Our data suggests that the presence of thrombospondin-1 (rs2228262) and thrombospondin-2 (rs8089) variants need not be considered a risk for coronary artery disease or myocardial infarction among South Indians.
血小板反应蛋白 1 和 2 是具有多个结构域的钙结合细胞外糖蛋白,在血小板聚集、炎症反应和结缔组织细胞外基质组装中发挥作用。血小板反应蛋白(TSP)在冠状动脉疾病(CAD)和心肌梗死(MI)发病机制中的关联已得到充分证实。本研究检测了南印度 CAD 和 MI 患者中 TSP-1(Asn700Ser,2210A→G,rs2228262)和 TSP-2 非翻译区(UTR)(3949T→G,rs8089)基因变异的关联。

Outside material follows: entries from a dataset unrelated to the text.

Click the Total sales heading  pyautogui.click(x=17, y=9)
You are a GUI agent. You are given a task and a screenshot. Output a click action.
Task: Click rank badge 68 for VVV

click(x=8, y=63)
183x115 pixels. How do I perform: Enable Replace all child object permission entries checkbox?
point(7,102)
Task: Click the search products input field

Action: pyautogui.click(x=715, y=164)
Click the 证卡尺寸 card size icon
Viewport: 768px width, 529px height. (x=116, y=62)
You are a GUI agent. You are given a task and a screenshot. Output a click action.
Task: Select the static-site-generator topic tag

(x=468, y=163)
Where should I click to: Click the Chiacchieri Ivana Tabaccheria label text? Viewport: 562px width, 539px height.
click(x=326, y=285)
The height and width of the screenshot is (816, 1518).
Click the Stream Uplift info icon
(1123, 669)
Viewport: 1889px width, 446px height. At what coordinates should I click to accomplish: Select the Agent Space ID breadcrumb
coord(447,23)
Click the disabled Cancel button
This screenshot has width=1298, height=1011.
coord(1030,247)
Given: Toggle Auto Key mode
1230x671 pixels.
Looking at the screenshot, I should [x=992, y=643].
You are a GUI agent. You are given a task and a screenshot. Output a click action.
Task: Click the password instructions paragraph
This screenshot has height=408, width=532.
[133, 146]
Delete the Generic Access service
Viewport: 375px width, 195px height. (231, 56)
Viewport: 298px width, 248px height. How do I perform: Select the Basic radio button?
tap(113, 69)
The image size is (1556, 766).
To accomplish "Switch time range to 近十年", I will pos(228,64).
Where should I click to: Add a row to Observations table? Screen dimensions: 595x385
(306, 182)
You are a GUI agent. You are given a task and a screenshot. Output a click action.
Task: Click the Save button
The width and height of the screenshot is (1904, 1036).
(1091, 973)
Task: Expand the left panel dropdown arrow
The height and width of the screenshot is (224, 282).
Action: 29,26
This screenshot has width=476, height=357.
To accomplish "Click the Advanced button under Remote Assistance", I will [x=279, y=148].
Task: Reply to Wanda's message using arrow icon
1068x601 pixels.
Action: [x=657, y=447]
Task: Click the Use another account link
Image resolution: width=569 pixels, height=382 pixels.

我们分析了 511 例无关 CAD 患者(病例组)和 173 例发生 MI 的亚组(病例组)与 522 例对照组之间的血小板反应蛋白多态性。使用聚合酶链反应、限制性片段长度分析评估多态性,并使用酶联免疫吸附试验测量循环 TSP 浓度。
与 CAD/MI 患者相比,TSP-1 和 TSP-2 等位基因的流行率在统计学上无显著差异。在所研究的人群中未观察到 N700S 多态性的罕见 GG 基因型。此外,多元回归分析显示,GA 基因型对 CAD(OR=1.68;95%CI 0.927-3.055;p=0.087)或 MI(OR=1.84;95%CI 0.846-4.007;p=0.124)无显著风险。GA 基因型对 CAD 患者的临床特征及其循环 TSP-1 水平没有影响。在 3949T→G 多态性(GG 基因型)中也观察到 TSP-2 的非关联,对 CAD(OR=0.64;95%CI 0.278-1.455;p=0.636)和 MI(OR=0.53;95%CI 0.166-1.675;p=0.278)也没有影响。
我们的数据表明,血小板反应蛋白-1(rs2228262)和血小板反应蛋白-2(rs8089)变异的存在在南印度人中不必被认为是冠状动脉疾病或心肌梗死的危险因素。